Dhyak. Dhyak. Dhyak. Dhyak. It would go, as Ajee shoved the corn under the grinder and cradled it out as it turned into powder. It was a tricky task. And one had to be deft at it. She had to be good at this. Ajee had to sync her timing to that of the woman who stood on the other end of the see-saw grinder, knocking it up and down with one leg. It was like they were at some game, making music, wiping perspiration off their brows, talking in phrases. There was conversation about the town and its folks. It was mostly small talk. Who brought what to grind that day. How much more to grind in the next few hours.
I wonder if Ajee felt a fear when she brushed the corn from under the dhiki. Would it come down on her fingers again? Did she fear that every time she went back to that place?
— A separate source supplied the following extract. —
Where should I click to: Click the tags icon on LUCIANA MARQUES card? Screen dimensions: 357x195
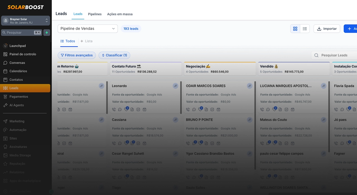coord(274,109)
There was also a jaanto at the mill. Ajee used a smaller version of it at home. Two massive rounded stones piled atop one another. The lentil would go down the hole on the top of it and a wooden lever affixed to the stone slab on the top would have to be rotated to grind. Ajee moved it like it were a toy. I would watch in awe at how it went round and round and round, as she bent over them and moved them in concentric circles. The lentil would fall from between the slabs, now transformed into dust.
On some occasions, I would try to emulate Ajee at the grinder. I couldn’t even move the stone.
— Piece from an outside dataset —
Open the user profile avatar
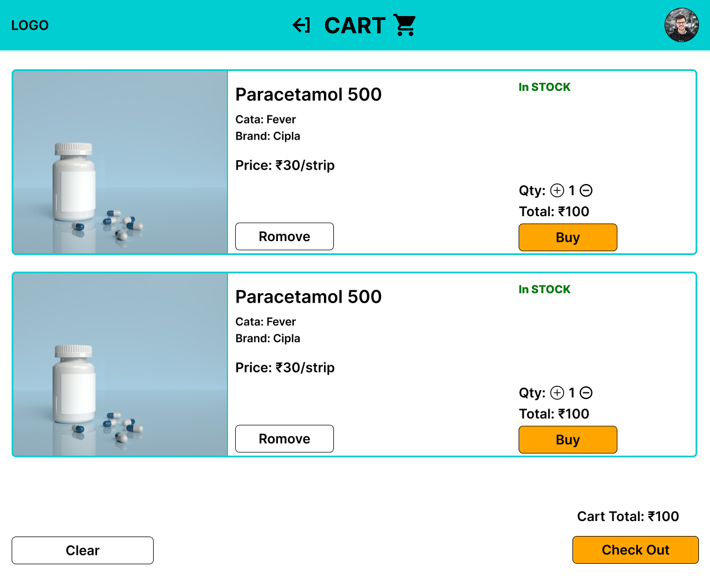 681,25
Ajee’s fingers moved swiftly.
She chopped on the back of a chulesi that was shaped like a tall bird. Sometimes on a bigger one that had a wooden bottom with a machete sticking out of it. She chopped fast, gliding the buffalo meat over the sharp edge. Sometimes I feared she would mistakenly glide her fingers against it instead. But I liked to watch her at these activities. Her fingers would be smeared in the blood of the dead buffalo when she cut meat. Or some other animal—whatever was on the menu that day.
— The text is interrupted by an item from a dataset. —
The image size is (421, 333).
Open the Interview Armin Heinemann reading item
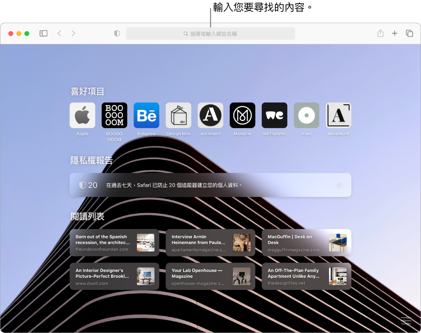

But Ajee’s fingers were swiftest when she knitted. There were balls and spools of knitting yarn in a small wicker basket always placed at the window. When she wasn’t cooking or grinding corn, she would sit at the shop, doing business. And while she waited for customers to show up, her fingers would move swiftly to knit. The twin needles nestled between her fingers, her left hand holding the row that had just been pulled into a row of loops. Her right hand held the needle that was stitching the loops. She had a peculiar way of holding them. A technique I have never seen anyone else use while knitting. The yarn was always spun around the little finger of the right hand, and then anchored on her index finger. The index would tug at the yarn, to wrap it on the needle, so it could create a loop and interlock. As the knitting progressed, a new row of loops were pulled through the existing ones. The gaining needle became richer by loops as the stitching continued. There was so much silence in those movements.
Sometimes, her scarred fingers would bump against the needle, but she would pause and then knit faster to make up for lost time. It took her only a little more than a full day to knit a sweater. If it was a slow day at the shop, she would finish one, a day. The sweaters had all kinds of patterns. Some looked like snowflakes. Ribbing for background and Irish-knit and cable patterns embossed against it. Everyone in the family had at least one sweater in these patterns. In between knitting, she did brisk business, handing out items to her customers, collecting money, handing out change and settling down to knit again.
It is strange that when I think of the activities that were a part of Ajee’s days, I mostly see images of her hands. Her fingers, always busy. Her hands, always moving. Earning money and cutting down costs, so that her children could have a life, less harsh than her own. Ajee’s awkward fingers in movement, is my permanent memory of her. Her hands quietly weaving colourful patterns out of what was initially nothing more than a strand of knitting yarn, is my favourite. It felt like magic.